# Work order:
Wherever the word "agent" occurs in the listing, copy the whole line.

# Data for review:
-------
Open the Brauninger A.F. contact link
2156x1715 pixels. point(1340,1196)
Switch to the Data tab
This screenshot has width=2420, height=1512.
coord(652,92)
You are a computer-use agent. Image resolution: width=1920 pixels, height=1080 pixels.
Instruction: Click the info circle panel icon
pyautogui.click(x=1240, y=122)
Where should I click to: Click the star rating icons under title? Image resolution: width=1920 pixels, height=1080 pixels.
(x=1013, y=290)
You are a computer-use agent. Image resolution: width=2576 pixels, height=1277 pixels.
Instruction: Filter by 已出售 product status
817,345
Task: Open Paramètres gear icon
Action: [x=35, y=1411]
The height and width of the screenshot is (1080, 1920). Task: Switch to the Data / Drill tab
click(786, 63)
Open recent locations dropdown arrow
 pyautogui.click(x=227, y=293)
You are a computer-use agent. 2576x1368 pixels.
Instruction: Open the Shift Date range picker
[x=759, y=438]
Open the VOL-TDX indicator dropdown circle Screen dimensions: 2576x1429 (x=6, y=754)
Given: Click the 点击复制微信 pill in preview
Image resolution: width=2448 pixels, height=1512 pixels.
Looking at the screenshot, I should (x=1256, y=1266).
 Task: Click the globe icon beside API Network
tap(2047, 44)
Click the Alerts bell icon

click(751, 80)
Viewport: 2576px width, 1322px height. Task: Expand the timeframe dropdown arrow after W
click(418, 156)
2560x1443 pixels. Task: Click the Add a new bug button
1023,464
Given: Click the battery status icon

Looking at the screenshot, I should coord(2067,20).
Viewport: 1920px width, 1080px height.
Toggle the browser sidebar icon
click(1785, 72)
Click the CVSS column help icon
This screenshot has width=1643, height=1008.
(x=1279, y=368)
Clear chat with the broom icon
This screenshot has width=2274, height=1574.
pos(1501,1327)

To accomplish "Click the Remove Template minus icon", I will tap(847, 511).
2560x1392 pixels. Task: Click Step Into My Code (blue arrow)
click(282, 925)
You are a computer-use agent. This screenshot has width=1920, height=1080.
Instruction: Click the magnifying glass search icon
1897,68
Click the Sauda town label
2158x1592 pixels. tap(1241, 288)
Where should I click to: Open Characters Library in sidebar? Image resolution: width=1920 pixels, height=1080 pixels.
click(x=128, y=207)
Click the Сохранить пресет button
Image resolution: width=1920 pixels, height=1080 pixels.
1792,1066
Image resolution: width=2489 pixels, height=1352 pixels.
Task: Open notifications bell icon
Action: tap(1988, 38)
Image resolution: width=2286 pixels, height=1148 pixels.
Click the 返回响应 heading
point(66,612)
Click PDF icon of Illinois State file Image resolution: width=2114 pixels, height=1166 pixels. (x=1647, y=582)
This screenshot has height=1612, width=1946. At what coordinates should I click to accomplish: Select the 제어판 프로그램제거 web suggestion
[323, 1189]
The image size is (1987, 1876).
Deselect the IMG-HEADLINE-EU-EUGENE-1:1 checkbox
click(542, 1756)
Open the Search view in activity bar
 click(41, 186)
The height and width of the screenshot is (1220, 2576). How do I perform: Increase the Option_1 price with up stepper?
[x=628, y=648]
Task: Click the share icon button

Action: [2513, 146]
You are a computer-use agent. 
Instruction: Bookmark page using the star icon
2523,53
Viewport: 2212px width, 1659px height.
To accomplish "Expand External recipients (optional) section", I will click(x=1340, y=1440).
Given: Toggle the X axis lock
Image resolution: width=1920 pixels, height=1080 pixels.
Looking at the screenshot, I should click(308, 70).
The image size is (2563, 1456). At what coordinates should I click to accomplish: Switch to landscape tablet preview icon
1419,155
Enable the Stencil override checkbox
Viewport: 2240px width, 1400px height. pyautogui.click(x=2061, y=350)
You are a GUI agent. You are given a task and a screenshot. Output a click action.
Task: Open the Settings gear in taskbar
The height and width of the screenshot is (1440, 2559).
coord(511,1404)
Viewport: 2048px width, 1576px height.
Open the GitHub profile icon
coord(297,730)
-------
# Solution to this task:
You are a computer-use agent. Image resolution: width=1920 pixels, height=1080 pixels.
You are a computer-use agent. Image resolution: width=2576 pixels, height=1277 pixels.
You are a computer-use agent. 2576x1368 pixels.
You are a computer-use agent. This screenshot has width=1920, height=1080.
You are a computer-use agent. 
You are a GUI agent. You are given a task and a screenshot. Output a click action.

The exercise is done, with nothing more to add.